The FLOW token, from the blockchain of the same name, saw its price suddenly plummet by approximately 40% over the weekend. The cause: a hack estimated at $3.9 million, but that may not be the most significant factor…
Flow: a hack estimated at $3.9 million
Security is a necessity, even more so in the cryptocurrency sector than elsewhere. And for good reason: its protocols and blockchains offer prime targets for malicious actors seeking to steal fortunes with just a few clicks—if it isn’t the participants themselves who are directly targeted by scams.
This high-stakes environment recently saw the Flow blockchain—a Layer 1 platform specializing in the NFT sector—suffer a “vulnerability exploit” attack over the weekend. The incident was officially reported on December 27 on the X network, with the resulting loss—estimated at $3.9 million—being relatively minor for this type of case.
On December 27, 2025, an attacker exploited a vulnerability in Flow’s execution layer and moved approximately $3.9 million in assets off-chain before validators executed a coordinated shutdown. It is crucial to note that this exploit did not access users’ existing balances. All user deposits remain intact.
Flow
Almost immediately, the price of FLOW triggered a significant 40% drop, settling at the $0.10 level. This further weighed down on an already very poor performance, with the annual return now equivalent to a decline of nearly 90%.
FLOW token plummets 40% following a hack
A regrettably common occurrence that led to the Flow blockchain being shut down, raising questions—particularly regarding its actual decentralization. But perhaps not as much as the desire of its managers and validators to revert to a pre-hack state using a “rollback” procedure.
Is a “rollback” procedure worse than the initial hack?
As soon as this attack was discovered, the Flow blockchain’s leaders quickly attempted to block the transfers made by the hacker, to no avail. Indeed, he apparently managed to move his entire haul to Ethereum using various bridges.
At the same time, they made a rather unusual decision that was quickly contested by many partners, such as the co-founder of the deBridge project, Alex Smirnov. The goal? To carry out a “rollback” operation that could be summarized as: we go back and start over as if nothing had happened.

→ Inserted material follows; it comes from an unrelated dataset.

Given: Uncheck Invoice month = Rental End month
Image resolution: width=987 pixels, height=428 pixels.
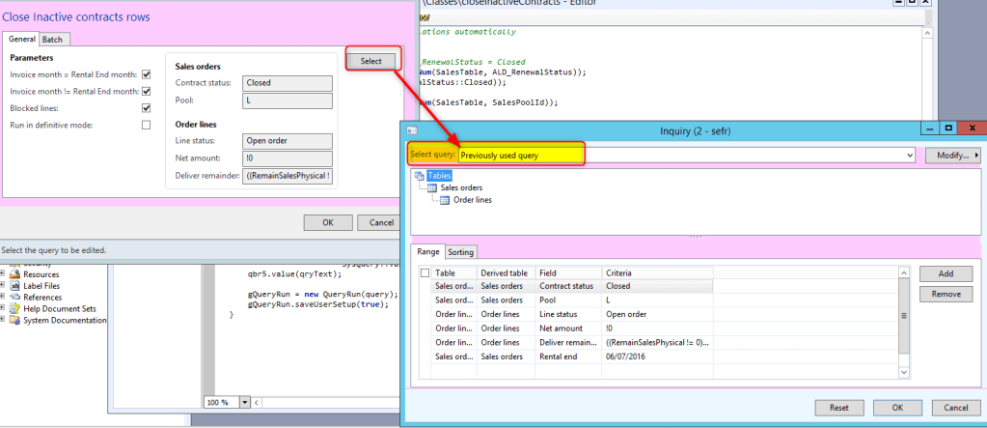Looking at the screenshot, I should tap(147, 74).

The Flow team decided to perform a blockchain rollback (…) This hasty decision risks causing financial damage far greater than the impact of the initial exploit. A rollback introduces systemic issues that affect bridges, custodians, users, and counterparties who acted in good faith during the relevant window.
Alex Smirnov (deAlex)
Faced with opposition from its partners, the Flow blockchain has finally abandoned this critical procedure, with a “revised remediation plan” approved a few hours ago. Its deployment has been underway since 7:00 this morning.